§ Article
· · · · ·

1. ## Evaluating Irrational Integral

I need help to integrate this particular integral step-by-step. I've been wrestling around with substitution method without any satisfying result. I don't know I'm doing wrong with it.

$\displaystyle \int_{-a}^a \frac{1}{\left(x^2+y^2\right)^{3/2}} \, dy$

This is my attempt:
Let u = $\displaystyle \left(x^2+y^2\right)$
du = $\displaystyle 2y\text{dy}$

Hence:
$\displaystyle \int \frac{1}{\left(x^2+y^2\right)^{3/2}} \, dy \int \frac{u^{-3/2}}{2} \, du \frac{1}{2} \int u^{-3/2} \, du \frac{\frac{1}{\sqrt{u}}}{\frac{2 (-1)}{2}}-\frac{1}{\sqrt{u}}-\frac{1}{\sqrt{x^2+y^2}}-\frac{1}{\sqrt{x^2+y^2}}$
$\displaystyle -\frac{1}{\sqrt{x^2+y^2}}$

Thank You

2. ## Re: Evaluating Irrational Integral

Originally Posted by Lites
I need help to integrate this particular integral step-by-step. I've been wrestling around with substitution method without any satisfying result. I don't know I'm doing wrong with it.

· · · · ·

§ Extracted material
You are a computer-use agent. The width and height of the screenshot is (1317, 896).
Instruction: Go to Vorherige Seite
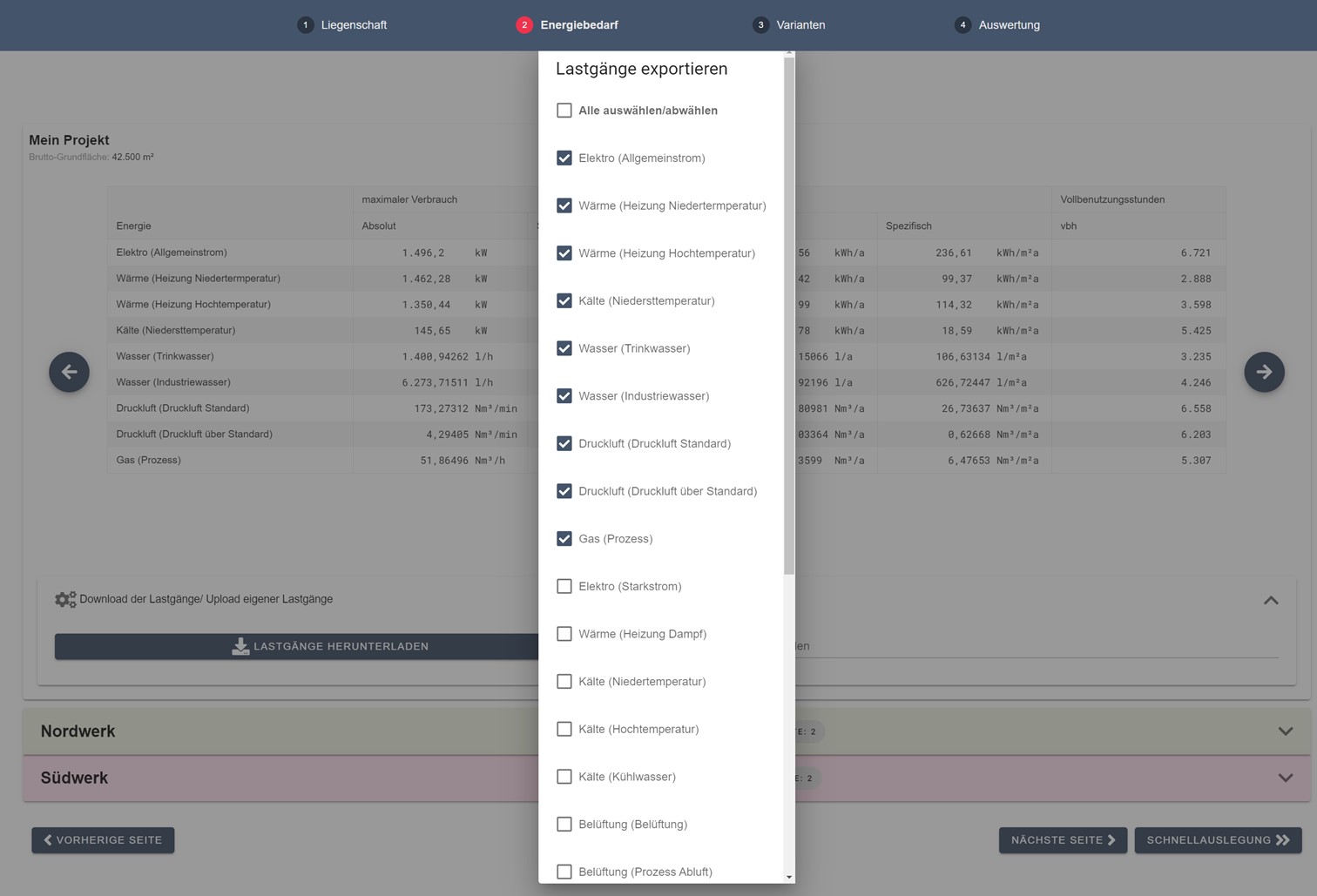(x=103, y=840)
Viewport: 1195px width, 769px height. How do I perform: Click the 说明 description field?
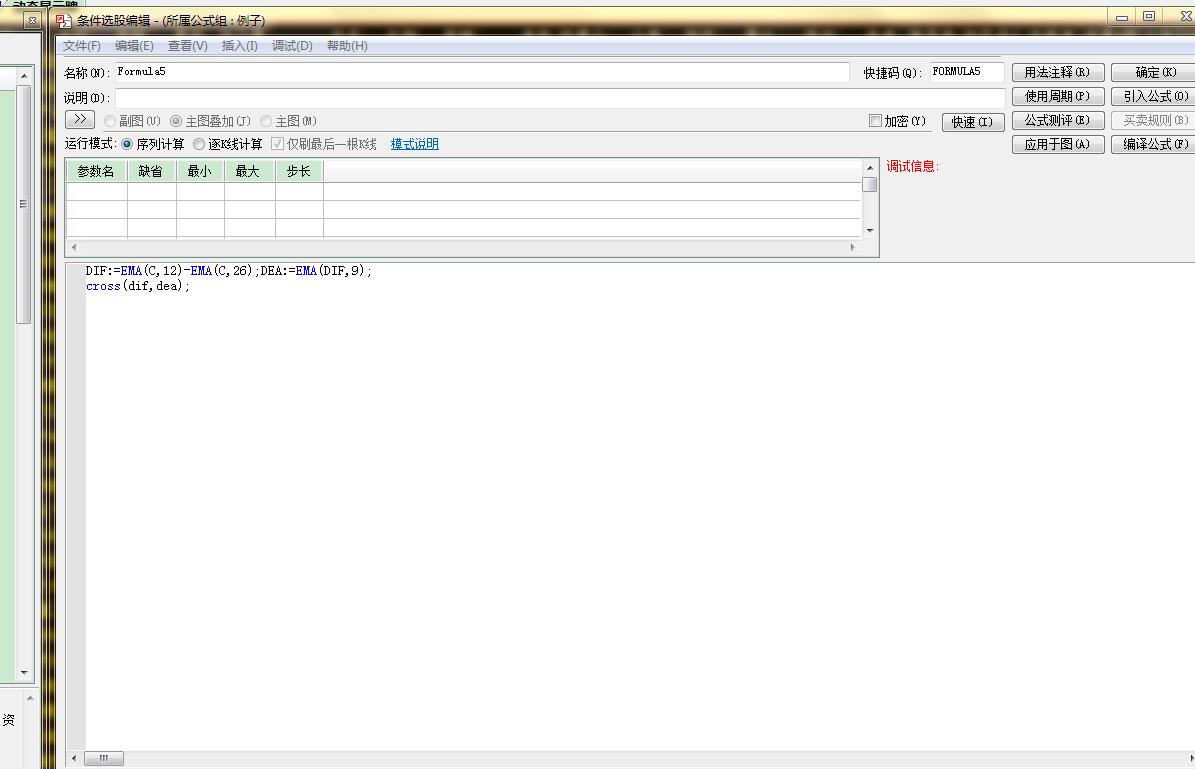coord(558,98)
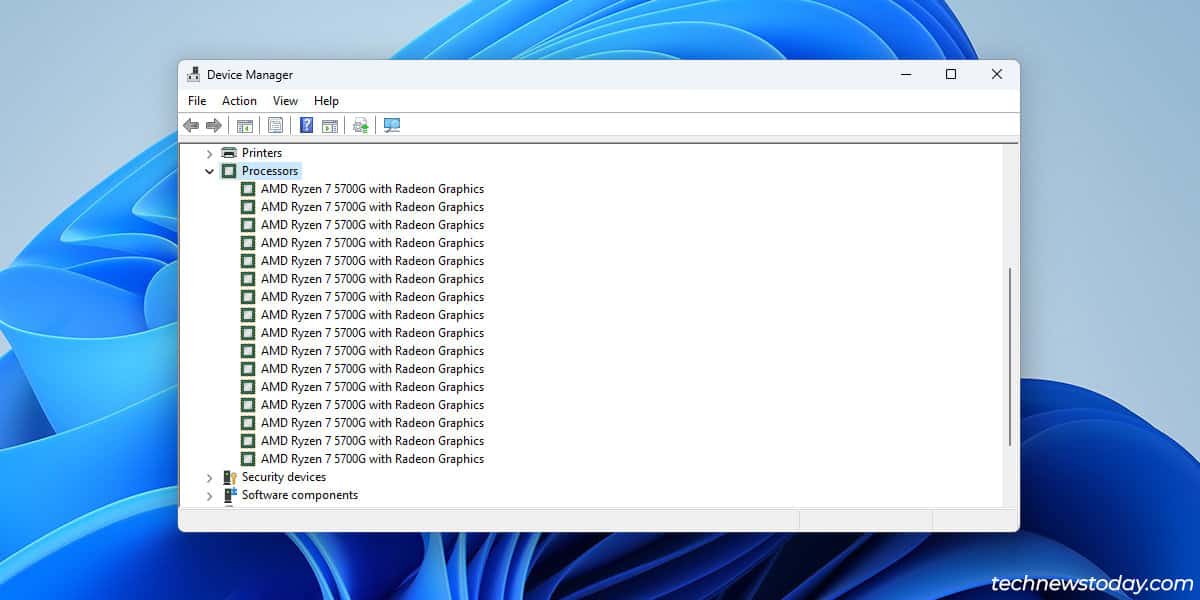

· · · · ·

§ Set task 1
Answer these questions from the forum thread about the integral:
(a) Which method does the poster say they have been trying?
(b) What expression does the attempt set u equal to?
(c) Whose post does the reply quote?
§ Set task 2
Decide whether each statement agrees with the forum thread about the integral. Answer yes or no, and quote the words that settle it.
(a) The poster has been attempting integration by parts.
(b) The poster knows what they are doing wrong.
(c) The reply quotes the original post by Lites.
§ Set task 3
Summarize the forum thread about the integral in two sentences.

§ Written response 1
(a) The substitution method.
(b) x² + y².
(c) Lites's.

§ Written response 2
(a) No: "I've been wrestling around with substitution method without any satisfying result."
(b) No: "I don't know I'm doing wrong with it."
(c) Yes: "Originally Posted by Lites"

§ Written response 3
A poster asks for step-by-step help integrating 1/(x² + y²)^(3/2) with respect to y from −a to a, saying that the substitution method has not given a satisfying result. The attempt lets u = x² + y² and du = 2y dy and arrives at −1/√(x² + y²), and a reply opens by quoting the original post by Lites.